### Problema proposto
Cite o trecho do texto sobre as aves marinhas e o ciclone Alfred que vai de "As aves marinhas, embora" até "centros de reabilitação.", sem mudar nada.

### Texto apresentado
◇ ◇ ◇ ◇ ◇ ◇ ◇

Enquanto a maioria dos moradores de Brisbane se preparava para a chegada do ciclone tropical Alfred, um grupo de entusiastas da natureza vivia um momento único: a oportunidade de observar aves marinhas raras, trazidas à costa pelos ventos intensos. No entanto, a emoção de ver de perto espécies que normalmente habitam o oceano foi acompanhada por um sentimento de tristeza, já que muitas dessas aves chegavam exaustas e em condições precárias.
Durante o fim de semana, observadores de pássaros se reuniram nas margens da Baía de Bramble, nos subúrbios de Shorncliffe, Sandgate e Redcliffe, equipados com telescópios e câmeras. A cena era incomum: aves marinhas, algumas incapazes de voar ou andar, caíam em quintais suburbanos, longe de seu habitat. Para muitos, foi um evento memorável, mas também um lembrete dos impactos devastadores que ciclones podem ter sobre a vida selvagem.
As aves marinhas, embora adaptadas a ambientes extremos, sofrem profundamente com tempestades como o ciclone Alfred. Incapazes de pousar ou encontrar alimento em meio ao oceano revolto, muitas ficam exaustas e são arrastadas para centenas de quilômetros no interior, onde raramente sobrevivem. Aquelas que têm sorte são resgatadas e encaminhadas para centros de reabilitação.

◇ ◇ ◇ ◇ ◇ ◇ ◇

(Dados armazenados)
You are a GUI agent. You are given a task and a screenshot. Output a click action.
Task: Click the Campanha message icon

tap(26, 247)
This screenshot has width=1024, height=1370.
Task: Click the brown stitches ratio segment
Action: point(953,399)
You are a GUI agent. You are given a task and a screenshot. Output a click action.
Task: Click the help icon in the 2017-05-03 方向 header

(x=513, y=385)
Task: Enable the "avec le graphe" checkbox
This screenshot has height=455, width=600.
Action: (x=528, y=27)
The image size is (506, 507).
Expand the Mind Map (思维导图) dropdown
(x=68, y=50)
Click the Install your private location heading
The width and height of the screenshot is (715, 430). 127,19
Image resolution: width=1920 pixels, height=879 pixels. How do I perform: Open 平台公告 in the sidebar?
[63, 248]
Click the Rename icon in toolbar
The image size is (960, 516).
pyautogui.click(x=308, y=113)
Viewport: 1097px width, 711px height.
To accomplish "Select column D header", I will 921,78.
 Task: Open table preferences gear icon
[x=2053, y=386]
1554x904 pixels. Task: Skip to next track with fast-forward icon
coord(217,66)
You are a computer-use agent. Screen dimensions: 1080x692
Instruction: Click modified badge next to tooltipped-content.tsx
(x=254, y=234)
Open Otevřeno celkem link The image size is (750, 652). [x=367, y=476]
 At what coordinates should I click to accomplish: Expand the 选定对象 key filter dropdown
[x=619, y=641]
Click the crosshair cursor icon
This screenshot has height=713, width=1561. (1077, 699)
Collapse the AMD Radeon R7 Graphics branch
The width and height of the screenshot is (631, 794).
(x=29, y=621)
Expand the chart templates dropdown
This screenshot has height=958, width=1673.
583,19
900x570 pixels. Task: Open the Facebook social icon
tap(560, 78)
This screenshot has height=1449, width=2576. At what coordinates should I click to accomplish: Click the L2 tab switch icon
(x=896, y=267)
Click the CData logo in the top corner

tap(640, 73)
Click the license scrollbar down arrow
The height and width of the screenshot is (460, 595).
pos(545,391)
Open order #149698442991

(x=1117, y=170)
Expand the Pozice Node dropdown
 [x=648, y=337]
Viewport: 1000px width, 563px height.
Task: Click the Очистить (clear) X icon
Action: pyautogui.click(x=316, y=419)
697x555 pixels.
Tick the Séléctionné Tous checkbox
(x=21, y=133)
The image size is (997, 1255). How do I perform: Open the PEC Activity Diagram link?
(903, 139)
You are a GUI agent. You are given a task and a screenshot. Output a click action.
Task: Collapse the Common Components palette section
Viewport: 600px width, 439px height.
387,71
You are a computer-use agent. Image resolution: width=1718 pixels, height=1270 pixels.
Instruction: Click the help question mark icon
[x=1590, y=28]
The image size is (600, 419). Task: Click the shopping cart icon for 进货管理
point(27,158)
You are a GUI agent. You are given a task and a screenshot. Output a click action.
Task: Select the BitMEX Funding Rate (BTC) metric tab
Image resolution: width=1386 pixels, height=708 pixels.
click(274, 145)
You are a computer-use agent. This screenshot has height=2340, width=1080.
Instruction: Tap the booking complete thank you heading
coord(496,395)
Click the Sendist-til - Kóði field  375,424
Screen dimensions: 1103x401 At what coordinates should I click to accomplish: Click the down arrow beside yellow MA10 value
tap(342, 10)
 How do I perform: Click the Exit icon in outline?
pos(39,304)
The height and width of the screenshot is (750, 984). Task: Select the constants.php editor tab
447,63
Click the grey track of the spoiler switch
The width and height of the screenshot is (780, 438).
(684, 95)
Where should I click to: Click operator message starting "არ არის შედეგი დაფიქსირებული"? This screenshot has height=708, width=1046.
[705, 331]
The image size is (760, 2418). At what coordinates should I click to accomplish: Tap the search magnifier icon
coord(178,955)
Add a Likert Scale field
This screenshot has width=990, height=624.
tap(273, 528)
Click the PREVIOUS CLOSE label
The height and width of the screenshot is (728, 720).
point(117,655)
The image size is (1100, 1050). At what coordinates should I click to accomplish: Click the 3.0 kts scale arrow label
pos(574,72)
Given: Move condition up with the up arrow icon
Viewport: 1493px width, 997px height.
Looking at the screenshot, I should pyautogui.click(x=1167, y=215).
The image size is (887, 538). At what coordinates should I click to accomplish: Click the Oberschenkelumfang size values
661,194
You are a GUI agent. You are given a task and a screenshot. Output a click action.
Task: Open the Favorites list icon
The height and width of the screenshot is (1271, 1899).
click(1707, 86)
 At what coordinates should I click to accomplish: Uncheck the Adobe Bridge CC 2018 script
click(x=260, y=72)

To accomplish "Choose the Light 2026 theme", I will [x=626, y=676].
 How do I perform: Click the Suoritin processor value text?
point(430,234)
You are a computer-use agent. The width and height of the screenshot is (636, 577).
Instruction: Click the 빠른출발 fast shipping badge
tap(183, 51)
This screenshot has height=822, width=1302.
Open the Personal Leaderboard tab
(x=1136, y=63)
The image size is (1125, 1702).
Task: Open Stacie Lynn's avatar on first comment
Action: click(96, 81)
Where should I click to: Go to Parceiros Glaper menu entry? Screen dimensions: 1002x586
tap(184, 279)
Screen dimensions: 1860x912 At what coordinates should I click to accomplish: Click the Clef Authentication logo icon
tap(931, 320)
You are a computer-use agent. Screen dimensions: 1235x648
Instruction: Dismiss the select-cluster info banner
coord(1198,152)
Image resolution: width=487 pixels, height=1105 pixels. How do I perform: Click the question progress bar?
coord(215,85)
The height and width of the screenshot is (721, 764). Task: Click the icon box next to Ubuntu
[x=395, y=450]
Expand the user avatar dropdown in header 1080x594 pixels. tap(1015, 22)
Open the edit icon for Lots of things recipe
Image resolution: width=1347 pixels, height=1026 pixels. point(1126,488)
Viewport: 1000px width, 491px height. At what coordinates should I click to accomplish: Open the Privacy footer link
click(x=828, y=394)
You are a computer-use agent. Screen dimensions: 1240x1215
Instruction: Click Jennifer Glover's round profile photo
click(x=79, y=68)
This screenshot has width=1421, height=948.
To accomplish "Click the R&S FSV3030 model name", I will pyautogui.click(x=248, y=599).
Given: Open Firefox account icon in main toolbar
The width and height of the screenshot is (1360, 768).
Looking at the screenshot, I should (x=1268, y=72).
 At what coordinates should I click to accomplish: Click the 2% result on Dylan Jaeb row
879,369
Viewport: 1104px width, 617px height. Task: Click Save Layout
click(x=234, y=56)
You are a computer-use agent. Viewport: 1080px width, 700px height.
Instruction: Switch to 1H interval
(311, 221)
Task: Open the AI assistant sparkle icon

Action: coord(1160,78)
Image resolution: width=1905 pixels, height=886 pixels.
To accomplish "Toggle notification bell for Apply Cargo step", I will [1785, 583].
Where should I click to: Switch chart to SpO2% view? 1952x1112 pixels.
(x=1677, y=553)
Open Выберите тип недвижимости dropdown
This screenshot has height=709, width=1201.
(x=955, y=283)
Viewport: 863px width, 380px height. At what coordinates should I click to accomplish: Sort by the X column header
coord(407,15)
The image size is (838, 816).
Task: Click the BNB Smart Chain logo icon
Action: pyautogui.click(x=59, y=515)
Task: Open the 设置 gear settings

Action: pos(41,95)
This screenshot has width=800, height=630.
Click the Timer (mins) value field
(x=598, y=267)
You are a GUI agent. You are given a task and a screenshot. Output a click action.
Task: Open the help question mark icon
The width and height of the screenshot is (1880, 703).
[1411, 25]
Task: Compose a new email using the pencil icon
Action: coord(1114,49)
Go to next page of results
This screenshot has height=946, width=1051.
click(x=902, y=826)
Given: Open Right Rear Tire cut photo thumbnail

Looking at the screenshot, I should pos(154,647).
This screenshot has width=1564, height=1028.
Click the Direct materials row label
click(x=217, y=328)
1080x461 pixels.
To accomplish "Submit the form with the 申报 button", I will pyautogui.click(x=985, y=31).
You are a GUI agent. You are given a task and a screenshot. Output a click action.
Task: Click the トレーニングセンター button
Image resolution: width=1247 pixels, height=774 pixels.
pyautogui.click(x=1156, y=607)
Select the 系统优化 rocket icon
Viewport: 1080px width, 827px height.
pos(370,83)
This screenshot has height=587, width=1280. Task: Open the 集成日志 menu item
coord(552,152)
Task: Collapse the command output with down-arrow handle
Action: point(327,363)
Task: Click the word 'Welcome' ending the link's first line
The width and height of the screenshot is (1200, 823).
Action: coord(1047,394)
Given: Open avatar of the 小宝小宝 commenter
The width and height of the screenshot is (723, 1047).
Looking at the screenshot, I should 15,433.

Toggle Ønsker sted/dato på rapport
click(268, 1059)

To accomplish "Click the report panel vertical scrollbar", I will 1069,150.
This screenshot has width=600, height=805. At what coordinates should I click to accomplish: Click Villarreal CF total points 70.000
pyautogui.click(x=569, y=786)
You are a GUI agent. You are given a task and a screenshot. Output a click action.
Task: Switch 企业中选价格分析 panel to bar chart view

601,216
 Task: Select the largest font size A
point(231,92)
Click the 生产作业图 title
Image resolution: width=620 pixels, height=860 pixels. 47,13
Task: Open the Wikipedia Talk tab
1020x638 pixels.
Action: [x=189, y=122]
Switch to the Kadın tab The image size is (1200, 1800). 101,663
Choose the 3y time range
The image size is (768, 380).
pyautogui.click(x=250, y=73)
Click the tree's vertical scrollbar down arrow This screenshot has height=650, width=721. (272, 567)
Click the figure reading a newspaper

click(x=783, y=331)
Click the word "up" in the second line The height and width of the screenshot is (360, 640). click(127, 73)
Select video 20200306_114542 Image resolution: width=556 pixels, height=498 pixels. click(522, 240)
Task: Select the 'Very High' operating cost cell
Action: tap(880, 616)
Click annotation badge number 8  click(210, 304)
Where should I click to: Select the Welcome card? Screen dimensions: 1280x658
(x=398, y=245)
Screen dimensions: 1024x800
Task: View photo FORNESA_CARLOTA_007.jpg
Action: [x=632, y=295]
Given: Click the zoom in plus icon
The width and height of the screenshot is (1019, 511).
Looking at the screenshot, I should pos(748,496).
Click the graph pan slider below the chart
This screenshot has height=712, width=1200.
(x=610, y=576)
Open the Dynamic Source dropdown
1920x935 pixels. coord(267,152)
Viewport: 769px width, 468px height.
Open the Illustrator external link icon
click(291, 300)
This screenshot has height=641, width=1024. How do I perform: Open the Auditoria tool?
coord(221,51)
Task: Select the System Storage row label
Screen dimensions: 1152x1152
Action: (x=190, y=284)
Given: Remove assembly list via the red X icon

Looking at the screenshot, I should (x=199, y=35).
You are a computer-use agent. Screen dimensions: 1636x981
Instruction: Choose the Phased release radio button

◇ ◇ ◇ ◇ ◇ ◇ ◇

### Solução do problema
As aves marinhas, embora adaptadas a ambientes extremos, sofrem profundamente com tempestades como o ciclone Alfred. Incapazes de pousar ou encontrar alimento em meio ao oceano revolto, muitas ficam exaustas e são arrastadas para centenas de quilômetros no interior, onde raramente sobrevivem. Aquelas que têm sorte são resgatadas e encaminhadas para centros de reabilitação.